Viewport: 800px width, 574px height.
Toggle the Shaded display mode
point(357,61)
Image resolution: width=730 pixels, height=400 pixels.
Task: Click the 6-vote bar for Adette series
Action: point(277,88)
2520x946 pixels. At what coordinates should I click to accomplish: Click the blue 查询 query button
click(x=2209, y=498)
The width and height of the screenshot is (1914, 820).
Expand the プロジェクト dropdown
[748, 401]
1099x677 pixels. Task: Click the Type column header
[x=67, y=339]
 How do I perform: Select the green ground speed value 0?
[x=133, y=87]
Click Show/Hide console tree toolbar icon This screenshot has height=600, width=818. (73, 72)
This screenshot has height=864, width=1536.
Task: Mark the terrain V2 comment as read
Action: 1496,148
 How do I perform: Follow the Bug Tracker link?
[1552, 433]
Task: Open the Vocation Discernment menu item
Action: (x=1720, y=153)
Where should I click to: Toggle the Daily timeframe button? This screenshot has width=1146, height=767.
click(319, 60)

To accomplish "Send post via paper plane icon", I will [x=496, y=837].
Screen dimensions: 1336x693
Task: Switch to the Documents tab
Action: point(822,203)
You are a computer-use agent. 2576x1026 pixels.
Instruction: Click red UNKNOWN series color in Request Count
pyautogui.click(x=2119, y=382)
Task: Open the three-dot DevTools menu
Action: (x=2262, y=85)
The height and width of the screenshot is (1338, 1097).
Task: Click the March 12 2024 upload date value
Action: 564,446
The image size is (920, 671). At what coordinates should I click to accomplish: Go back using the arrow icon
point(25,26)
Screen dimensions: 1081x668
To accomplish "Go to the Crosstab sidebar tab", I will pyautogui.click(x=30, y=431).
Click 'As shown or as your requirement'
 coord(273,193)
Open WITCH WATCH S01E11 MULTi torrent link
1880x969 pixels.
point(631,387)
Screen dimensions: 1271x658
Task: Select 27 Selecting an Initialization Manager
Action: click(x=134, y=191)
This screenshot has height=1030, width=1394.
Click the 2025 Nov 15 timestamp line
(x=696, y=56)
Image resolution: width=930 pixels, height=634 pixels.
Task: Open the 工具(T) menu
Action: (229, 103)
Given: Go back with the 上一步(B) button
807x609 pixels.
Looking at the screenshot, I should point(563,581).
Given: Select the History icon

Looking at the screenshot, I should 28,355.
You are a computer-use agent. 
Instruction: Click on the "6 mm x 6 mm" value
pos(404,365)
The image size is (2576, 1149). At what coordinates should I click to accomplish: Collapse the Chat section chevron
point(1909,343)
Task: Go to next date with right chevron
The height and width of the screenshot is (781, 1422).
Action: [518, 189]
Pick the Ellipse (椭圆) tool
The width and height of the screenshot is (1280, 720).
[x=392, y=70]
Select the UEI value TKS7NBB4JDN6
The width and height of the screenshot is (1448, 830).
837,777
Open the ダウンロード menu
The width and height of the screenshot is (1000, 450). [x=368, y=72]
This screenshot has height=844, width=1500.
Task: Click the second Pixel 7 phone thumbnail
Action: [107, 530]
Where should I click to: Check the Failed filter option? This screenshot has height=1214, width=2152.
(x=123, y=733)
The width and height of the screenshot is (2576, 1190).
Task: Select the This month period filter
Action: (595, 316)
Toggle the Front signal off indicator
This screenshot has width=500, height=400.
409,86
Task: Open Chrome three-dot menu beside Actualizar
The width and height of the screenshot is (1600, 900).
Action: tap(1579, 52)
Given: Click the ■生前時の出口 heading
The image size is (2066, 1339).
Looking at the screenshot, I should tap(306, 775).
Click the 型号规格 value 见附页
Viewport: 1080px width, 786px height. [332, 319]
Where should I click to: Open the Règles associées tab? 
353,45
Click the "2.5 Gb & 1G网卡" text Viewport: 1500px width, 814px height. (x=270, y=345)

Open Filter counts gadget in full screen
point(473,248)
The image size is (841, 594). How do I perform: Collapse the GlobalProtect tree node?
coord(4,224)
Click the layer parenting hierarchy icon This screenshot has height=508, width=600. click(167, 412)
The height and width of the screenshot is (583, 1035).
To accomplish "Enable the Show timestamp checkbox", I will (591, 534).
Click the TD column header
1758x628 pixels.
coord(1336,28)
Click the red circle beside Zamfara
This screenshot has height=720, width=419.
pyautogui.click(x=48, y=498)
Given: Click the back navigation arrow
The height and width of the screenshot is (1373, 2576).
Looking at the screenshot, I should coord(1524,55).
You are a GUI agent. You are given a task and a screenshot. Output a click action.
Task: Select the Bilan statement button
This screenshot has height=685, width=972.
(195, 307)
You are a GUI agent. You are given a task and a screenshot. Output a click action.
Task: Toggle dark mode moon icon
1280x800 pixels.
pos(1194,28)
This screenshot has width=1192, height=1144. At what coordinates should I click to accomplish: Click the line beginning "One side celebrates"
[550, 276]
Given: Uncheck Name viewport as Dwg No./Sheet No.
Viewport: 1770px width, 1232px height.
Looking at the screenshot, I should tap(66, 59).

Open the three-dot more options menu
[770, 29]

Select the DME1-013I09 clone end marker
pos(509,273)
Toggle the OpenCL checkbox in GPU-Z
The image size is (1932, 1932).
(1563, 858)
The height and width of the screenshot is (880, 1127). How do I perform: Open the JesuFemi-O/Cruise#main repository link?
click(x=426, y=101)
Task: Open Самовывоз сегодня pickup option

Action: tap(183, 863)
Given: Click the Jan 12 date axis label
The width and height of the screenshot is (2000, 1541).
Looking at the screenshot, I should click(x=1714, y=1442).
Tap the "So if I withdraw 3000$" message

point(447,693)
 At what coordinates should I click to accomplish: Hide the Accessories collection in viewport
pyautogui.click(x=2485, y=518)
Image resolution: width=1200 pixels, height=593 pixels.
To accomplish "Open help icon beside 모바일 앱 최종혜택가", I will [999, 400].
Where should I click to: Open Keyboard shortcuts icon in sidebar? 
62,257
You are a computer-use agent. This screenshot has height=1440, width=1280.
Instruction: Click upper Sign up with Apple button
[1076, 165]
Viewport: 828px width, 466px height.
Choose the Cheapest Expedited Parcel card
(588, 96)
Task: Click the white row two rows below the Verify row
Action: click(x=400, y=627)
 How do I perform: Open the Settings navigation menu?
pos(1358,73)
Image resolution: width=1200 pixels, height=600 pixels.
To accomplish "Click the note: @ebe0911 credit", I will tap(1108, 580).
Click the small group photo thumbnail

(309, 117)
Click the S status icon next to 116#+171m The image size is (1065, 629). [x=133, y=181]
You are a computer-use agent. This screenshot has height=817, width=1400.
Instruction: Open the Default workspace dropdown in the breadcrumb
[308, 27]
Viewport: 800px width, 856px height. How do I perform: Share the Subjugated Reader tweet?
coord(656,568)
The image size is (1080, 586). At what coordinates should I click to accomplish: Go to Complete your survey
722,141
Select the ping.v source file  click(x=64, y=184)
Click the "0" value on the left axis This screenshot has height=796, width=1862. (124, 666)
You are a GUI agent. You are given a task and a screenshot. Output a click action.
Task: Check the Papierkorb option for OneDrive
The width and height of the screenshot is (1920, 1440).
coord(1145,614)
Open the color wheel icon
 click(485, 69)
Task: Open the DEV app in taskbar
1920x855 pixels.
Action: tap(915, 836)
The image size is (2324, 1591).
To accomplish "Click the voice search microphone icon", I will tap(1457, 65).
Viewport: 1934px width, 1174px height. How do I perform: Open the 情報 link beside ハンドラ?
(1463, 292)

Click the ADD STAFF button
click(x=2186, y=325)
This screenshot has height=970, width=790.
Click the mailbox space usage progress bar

EXERCISE INSTRUCTIONS:
Copy out the records word for word, starting at the line that contains "will [x=496, y=837]." and stopping after the line that contains "Action: [107, 530]".

FINISHED EXERCISE:
To accomplish "Send post via paper plane icon", I will [x=496, y=837].
Screen dimensions: 1336x693
Task: Switch to the Documents tab
Action: point(822,203)
You are a computer-use agent. 2576x1026 pixels.
Instruction: Click red UNKNOWN series color in Request Count
pyautogui.click(x=2119, y=382)
Task: Open the three-dot DevTools menu
Action: (x=2262, y=85)
The height and width of the screenshot is (1338, 1097).
Task: Click the March 12 2024 upload date value
Action: 564,446
The image size is (920, 671). At what coordinates should I click to accomplish: Go back using the arrow icon
point(25,26)
Screen dimensions: 1081x668
To accomplish "Go to the Crosstab sidebar tab", I will pyautogui.click(x=30, y=431).
Click 'As shown or as your requirement'
 coord(273,193)
Open WITCH WATCH S01E11 MULTi torrent link
1880x969 pixels.
point(631,387)
Screen dimensions: 1271x658
Task: Select 27 Selecting an Initialization Manager
Action: click(x=134, y=191)
This screenshot has height=1030, width=1394.
Click the 2025 Nov 15 timestamp line
(x=696, y=56)
Image resolution: width=930 pixels, height=634 pixels.
Task: Open the 工具(T) menu
Action: (229, 103)
Given: Go back with the 上一步(B) button
807x609 pixels.
Looking at the screenshot, I should point(563,581).
Given: Select the History icon

Looking at the screenshot, I should 28,355.
You are a computer-use agent. 
Instruction: Click on the "6 mm x 6 mm" value
pos(404,365)
The image size is (2576, 1149). At what coordinates should I click to accomplish: Collapse the Chat section chevron
point(1909,343)
Task: Go to next date with right chevron
The height and width of the screenshot is (781, 1422).
Action: [518, 189]
Pick the Ellipse (椭圆) tool
The width and height of the screenshot is (1280, 720).
[x=392, y=70]
Select the UEI value TKS7NBB4JDN6
The width and height of the screenshot is (1448, 830).
837,777
Open the ダウンロード menu
The width and height of the screenshot is (1000, 450). [x=368, y=72]
This screenshot has height=844, width=1500.
Task: Click the second Pixel 7 phone thumbnail
Action: [107, 530]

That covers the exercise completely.